**Problem**
Write out each of the items below word for word, leaving the pictures out.

**Input**
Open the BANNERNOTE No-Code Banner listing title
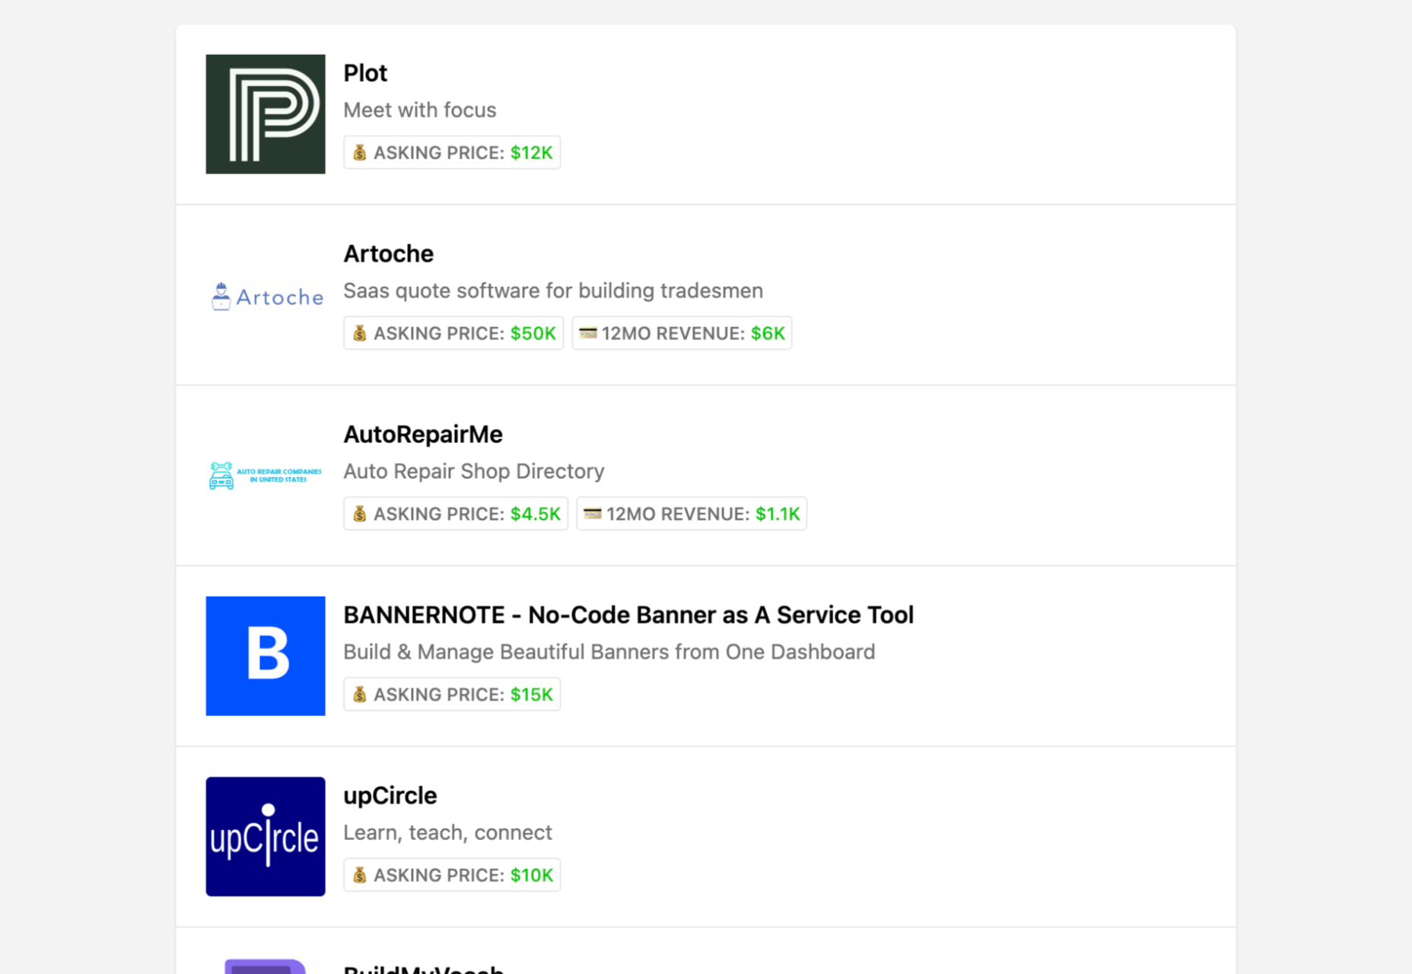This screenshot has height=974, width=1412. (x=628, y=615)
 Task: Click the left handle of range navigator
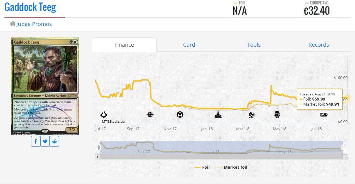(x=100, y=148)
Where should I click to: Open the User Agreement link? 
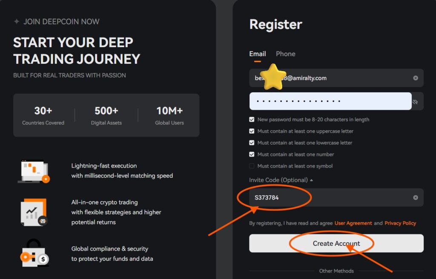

**Solution to the problem**
Open the BANNERNOTE No-Code Banner listing title
This screenshot has height=974, width=1412. (x=628, y=615)
 Task: Click the left handle of range navigator
(x=100, y=148)
Where should I click to: Open the User Agreement link? 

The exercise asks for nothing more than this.